## TASK TO COMPLETE
Reproduce exactly the span of lines beginning at the one with "The image size" and ending at the last line of the data below, omitting pictures.

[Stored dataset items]
· · · · · · ·

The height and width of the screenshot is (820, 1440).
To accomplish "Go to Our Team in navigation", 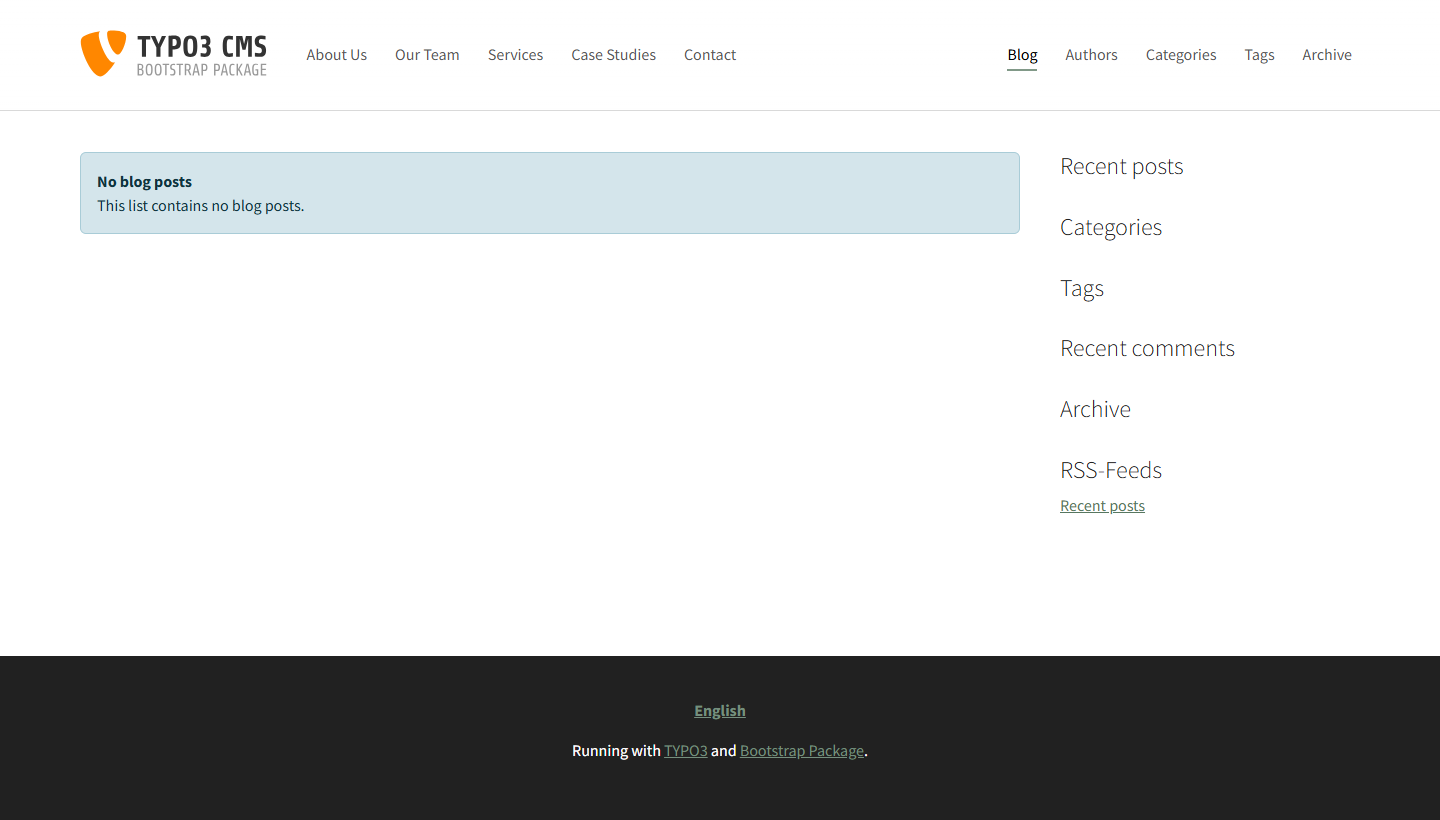I will (427, 55).
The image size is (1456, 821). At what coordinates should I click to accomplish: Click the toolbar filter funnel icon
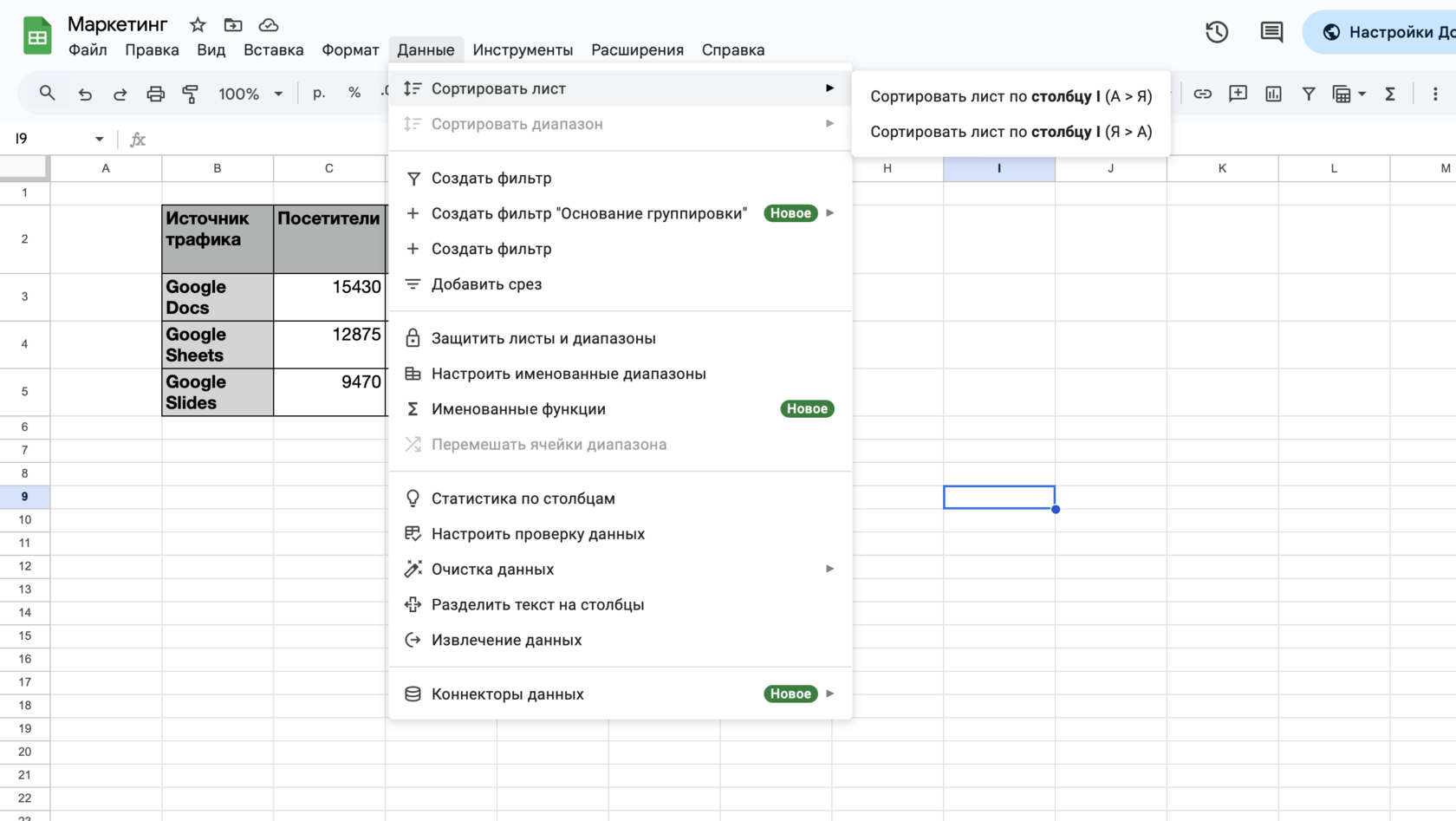1309,94
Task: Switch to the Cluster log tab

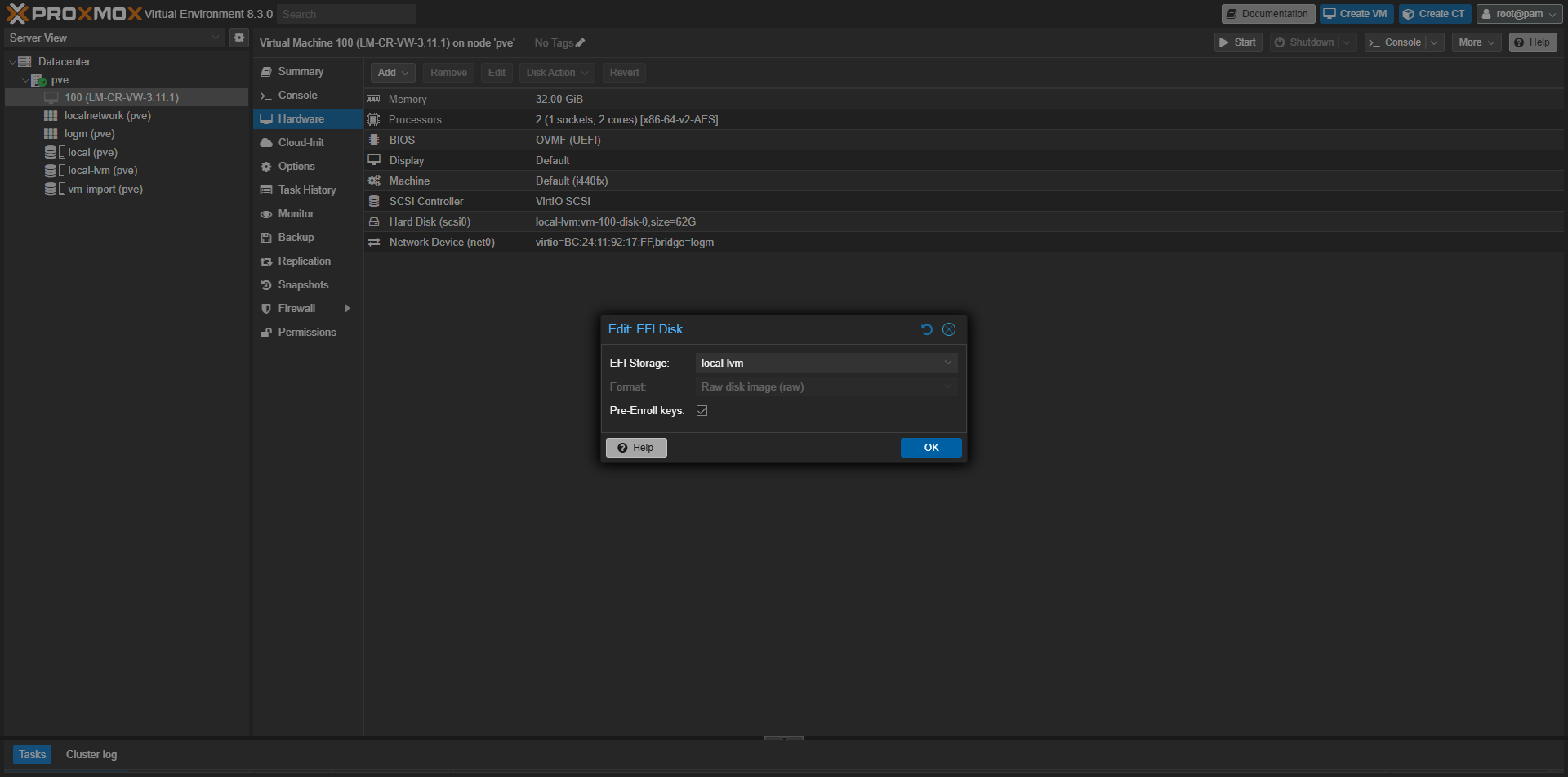Action: (x=91, y=754)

· · · · · · ·

## ANSWER SPACE
The image size is (1456, 821). At what coordinates should I click to accomplish: Click the toolbar filter funnel icon
1309,94
Task: Switch to the Cluster log tab

Action: (x=91, y=754)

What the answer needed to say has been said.